▶ EXERCISE DIRECTIONS
Without changing a single character, write out every record below.

[Saved data entries]
☆ ☆ ☆ ☆ ☆ ☆ ☆
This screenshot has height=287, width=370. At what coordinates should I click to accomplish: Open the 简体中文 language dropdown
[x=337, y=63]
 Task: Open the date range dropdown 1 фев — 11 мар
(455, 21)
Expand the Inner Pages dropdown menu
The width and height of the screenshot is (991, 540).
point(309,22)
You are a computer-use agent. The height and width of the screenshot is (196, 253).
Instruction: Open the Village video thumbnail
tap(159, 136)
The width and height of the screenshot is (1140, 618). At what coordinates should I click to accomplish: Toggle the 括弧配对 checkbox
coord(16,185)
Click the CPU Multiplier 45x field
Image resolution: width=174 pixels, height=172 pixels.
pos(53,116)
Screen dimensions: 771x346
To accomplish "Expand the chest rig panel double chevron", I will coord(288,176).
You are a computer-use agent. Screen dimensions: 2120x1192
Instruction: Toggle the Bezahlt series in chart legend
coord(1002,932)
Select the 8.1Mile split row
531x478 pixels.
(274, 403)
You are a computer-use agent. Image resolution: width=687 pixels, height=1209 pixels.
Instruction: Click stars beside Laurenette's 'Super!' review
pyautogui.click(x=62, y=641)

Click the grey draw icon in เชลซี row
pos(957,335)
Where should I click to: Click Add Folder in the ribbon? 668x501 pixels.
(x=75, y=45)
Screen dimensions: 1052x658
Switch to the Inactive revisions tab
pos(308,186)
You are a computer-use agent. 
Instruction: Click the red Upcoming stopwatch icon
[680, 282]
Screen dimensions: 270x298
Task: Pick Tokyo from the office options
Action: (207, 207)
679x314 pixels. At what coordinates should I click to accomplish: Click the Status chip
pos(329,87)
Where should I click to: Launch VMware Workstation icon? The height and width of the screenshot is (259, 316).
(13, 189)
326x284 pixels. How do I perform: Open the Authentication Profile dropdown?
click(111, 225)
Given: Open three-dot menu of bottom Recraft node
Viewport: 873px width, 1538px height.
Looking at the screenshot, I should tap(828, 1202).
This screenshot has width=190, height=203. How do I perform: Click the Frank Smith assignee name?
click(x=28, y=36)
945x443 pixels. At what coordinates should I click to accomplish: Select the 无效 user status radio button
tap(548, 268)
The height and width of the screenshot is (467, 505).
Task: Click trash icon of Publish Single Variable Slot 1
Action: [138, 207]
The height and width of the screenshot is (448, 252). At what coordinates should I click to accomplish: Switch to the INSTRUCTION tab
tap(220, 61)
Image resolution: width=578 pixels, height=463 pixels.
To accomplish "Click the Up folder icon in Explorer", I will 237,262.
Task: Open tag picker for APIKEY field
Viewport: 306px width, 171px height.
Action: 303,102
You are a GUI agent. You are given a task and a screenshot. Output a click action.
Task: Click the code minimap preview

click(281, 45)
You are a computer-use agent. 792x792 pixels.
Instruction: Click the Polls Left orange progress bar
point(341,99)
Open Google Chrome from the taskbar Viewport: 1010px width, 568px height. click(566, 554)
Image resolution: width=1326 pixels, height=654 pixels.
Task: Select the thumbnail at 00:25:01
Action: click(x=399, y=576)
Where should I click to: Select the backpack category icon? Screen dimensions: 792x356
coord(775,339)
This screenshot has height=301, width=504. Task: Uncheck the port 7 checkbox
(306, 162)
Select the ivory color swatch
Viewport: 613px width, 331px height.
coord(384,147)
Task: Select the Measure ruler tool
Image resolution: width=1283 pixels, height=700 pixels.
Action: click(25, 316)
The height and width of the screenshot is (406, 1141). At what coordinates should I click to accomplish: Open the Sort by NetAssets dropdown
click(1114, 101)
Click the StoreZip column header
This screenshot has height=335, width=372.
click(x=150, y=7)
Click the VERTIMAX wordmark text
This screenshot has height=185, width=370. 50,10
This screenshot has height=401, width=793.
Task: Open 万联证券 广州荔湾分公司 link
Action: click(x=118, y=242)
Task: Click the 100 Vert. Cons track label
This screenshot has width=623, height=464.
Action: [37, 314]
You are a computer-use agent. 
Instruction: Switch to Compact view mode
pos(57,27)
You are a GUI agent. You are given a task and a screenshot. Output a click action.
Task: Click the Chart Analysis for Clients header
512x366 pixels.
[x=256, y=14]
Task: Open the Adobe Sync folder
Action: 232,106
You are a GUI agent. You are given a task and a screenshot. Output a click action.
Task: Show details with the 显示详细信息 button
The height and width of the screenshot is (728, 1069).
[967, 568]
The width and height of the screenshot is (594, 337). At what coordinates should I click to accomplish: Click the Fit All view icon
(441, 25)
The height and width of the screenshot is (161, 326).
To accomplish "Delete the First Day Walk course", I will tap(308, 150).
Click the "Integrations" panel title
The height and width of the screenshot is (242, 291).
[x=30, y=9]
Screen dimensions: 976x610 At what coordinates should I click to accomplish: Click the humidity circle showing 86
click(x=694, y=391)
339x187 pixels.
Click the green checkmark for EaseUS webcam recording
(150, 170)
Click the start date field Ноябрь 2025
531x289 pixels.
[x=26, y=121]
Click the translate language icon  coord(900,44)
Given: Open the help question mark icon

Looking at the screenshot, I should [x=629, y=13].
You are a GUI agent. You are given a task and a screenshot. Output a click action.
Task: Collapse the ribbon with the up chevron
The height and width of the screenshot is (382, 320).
☆ ☆ ☆ ☆ ☆ ☆ ☆
▶ REPLY TO THE EXERCISE
This screenshot has height=287, width=370. At what coordinates should I click to accomplish: Open the 简体中文 language dropdown
[x=337, y=63]
 Task: Open the date range dropdown 1 фев — 11 мар
(455, 21)
Expand the Inner Pages dropdown menu
The width and height of the screenshot is (991, 540).
point(309,22)
You are a computer-use agent. The height and width of the screenshot is (196, 253).
Instruction: Open the Village video thumbnail
tap(159, 136)
The width and height of the screenshot is (1140, 618). At what coordinates should I click to accomplish: Toggle the 括弧配对 checkbox
coord(16,185)
Click the CPU Multiplier 45x field
Image resolution: width=174 pixels, height=172 pixels.
pos(53,116)
Screen dimensions: 771x346
To accomplish "Expand the chest rig panel double chevron", I will coord(288,176).
You are a computer-use agent. Screen dimensions: 2120x1192
Instruction: Toggle the Bezahlt series in chart legend
coord(1002,932)
Select the 8.1Mile split row
531x478 pixels.
(274, 403)
You are a computer-use agent. Image resolution: width=687 pixels, height=1209 pixels.
Instruction: Click stars beside Laurenette's 'Super!' review
pyautogui.click(x=62, y=641)

Click the grey draw icon in เชลซี row
pos(957,335)
Where should I click to: Click Add Folder in the ribbon? 668x501 pixels.
(x=75, y=45)
Screen dimensions: 1052x658
Switch to the Inactive revisions tab
pos(308,186)
You are a computer-use agent. 
Instruction: Click the red Upcoming stopwatch icon
[680, 282]
Screen dimensions: 270x298
Task: Pick Tokyo from the office options
Action: (207, 207)
679x314 pixels. At what coordinates should I click to accomplish: Click the Status chip
pos(329,87)
Where should I click to: Launch VMware Workstation icon? The height and width of the screenshot is (259, 316).
(13, 189)
326x284 pixels. How do I perform: Open the Authentication Profile dropdown?
click(111, 225)
Given: Open three-dot menu of bottom Recraft node
Viewport: 873px width, 1538px height.
Looking at the screenshot, I should tap(828, 1202).
This screenshot has width=190, height=203. How do I perform: Click the Frank Smith assignee name?
click(x=28, y=36)
945x443 pixels. At what coordinates should I click to accomplish: Select the 无效 user status radio button
tap(548, 268)
The height and width of the screenshot is (467, 505).
Task: Click trash icon of Publish Single Variable Slot 1
Action: [138, 207]
The height and width of the screenshot is (448, 252). At what coordinates should I click to accomplish: Switch to the INSTRUCTION tab
tap(220, 61)
Image resolution: width=578 pixels, height=463 pixels.
To accomplish "Click the Up folder icon in Explorer", I will 237,262.
Task: Open tag picker for APIKEY field
Viewport: 306px width, 171px height.
Action: 303,102
You are a GUI agent. You are given a task and a screenshot. Output a click action.
Task: Click the code minimap preview

click(281, 45)
You are a computer-use agent. 792x792 pixels.
Instruction: Click the Polls Left orange progress bar
point(341,99)
Open Google Chrome from the taskbar Viewport: 1010px width, 568px height. click(566, 554)
Image resolution: width=1326 pixels, height=654 pixels.
Task: Select the thumbnail at 00:25:01
Action: click(x=399, y=576)
Where should I click to: Select the backpack category icon? Screen dimensions: 792x356
coord(775,339)
This screenshot has height=301, width=504. Task: Uncheck the port 7 checkbox
(306, 162)
Select the ivory color swatch
Viewport: 613px width, 331px height.
coord(384,147)
Task: Select the Measure ruler tool
Image resolution: width=1283 pixels, height=700 pixels.
Action: click(25, 316)
The height and width of the screenshot is (406, 1141). At what coordinates should I click to accomplish: Open the Sort by NetAssets dropdown
click(1114, 101)
Click the StoreZip column header
This screenshot has height=335, width=372.
click(x=150, y=7)
Click the VERTIMAX wordmark text
This screenshot has height=185, width=370. 50,10
This screenshot has height=401, width=793.
Task: Open 万联证券 广州荔湾分公司 link
Action: click(x=118, y=242)
Task: Click the 100 Vert. Cons track label
This screenshot has width=623, height=464.
Action: [37, 314]
You are a computer-use agent. 
Instruction: Switch to Compact view mode
pos(57,27)
You are a GUI agent. You are given a task and a screenshot. Output a click action.
Task: Click the Chart Analysis for Clients header
512x366 pixels.
[x=256, y=14]
Task: Open the Adobe Sync folder
Action: 232,106
You are a GUI agent. You are given a task and a screenshot. Output a click action.
Task: Show details with the 显示详细信息 button
The height and width of the screenshot is (728, 1069).
[967, 568]
The width and height of the screenshot is (594, 337). At what coordinates should I click to accomplish: Click the Fit All view icon
(441, 25)
The height and width of the screenshot is (161, 326).
To accomplish "Delete the First Day Walk course", I will tap(308, 150).
Click the "Integrations" panel title
The height and width of the screenshot is (242, 291).
[x=30, y=9]
Screen dimensions: 976x610 At what coordinates should I click to accomplish: Click the humidity circle showing 86
click(x=694, y=391)
339x187 pixels.
Click the green checkmark for EaseUS webcam recording
(150, 170)
Click the start date field Ноябрь 2025
531x289 pixels.
[x=26, y=121]
Click the translate language icon  coord(900,44)
Given: Open the help question mark icon

Looking at the screenshot, I should [x=629, y=13].
You are a GUI agent. You are given a task and a screenshot. Output a click action.
Task: Collapse the ribbon with the up chevron
The height and width of the screenshot is (382, 320).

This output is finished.